Since his transition, Wan has become increasingly interested in what “gender” means to individuals and society. He looks forward to exploring more of the world from his (trans)gendered perspective. He earned his Master of Philosophy degree with a thesis that focused on the coping experiences of parents during gender transition of their trans child.

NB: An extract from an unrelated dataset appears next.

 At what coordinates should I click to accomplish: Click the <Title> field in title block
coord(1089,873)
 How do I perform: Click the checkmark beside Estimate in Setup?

Zairong Xiang, author of Queer Ancient Ways: A Decolonial Exploration (punctum books, 2018), is Assistant Professor of Comparative Literature and Artistic Director at Duke Kunshun University, a Sino-US joint-venture. His research draws from multiple areas, including art, literature, philosophy, religion, and sex/gender. As a member of the Hyperimage Group at Guangdong Museum of Art, he co-curated INTERMINGLING FLUX: Guangzhou Image Triennial 2021, and was later co-curator of the Experimental Film & Video Festival in Seoul (2022). He was also chief curator of the Minor Cosmopolitan Weekend at the Haus der Kulturen der Welt (HKW) in Berlin, Germany (2018) and edited its catalogue, minor cosmopolitan: Thinking Art, Politics, and the Universe Together Otherwise (Diaphanes, 2020). He is currently co-curating the HKW exhibition-live event-publication project Ceremony (Burial of an Undead World) with Anselm Franke, Elisa Giuliano, Denise Ryner, and Claire Tancons. Xiang has now embarked on a second book/exhibition project that will investigate the concepts of “transdualism” and “counterfeit” in the Global South, with a particular focus on Latin America and China. He was appointed a fellow at the ICI-Berlin Institute for Cultural Inquiry (2014–2016) and postdoctoral fellow of the DFG Research Training Group minor cosmopolitanisms at Potsdam University (2016–2020).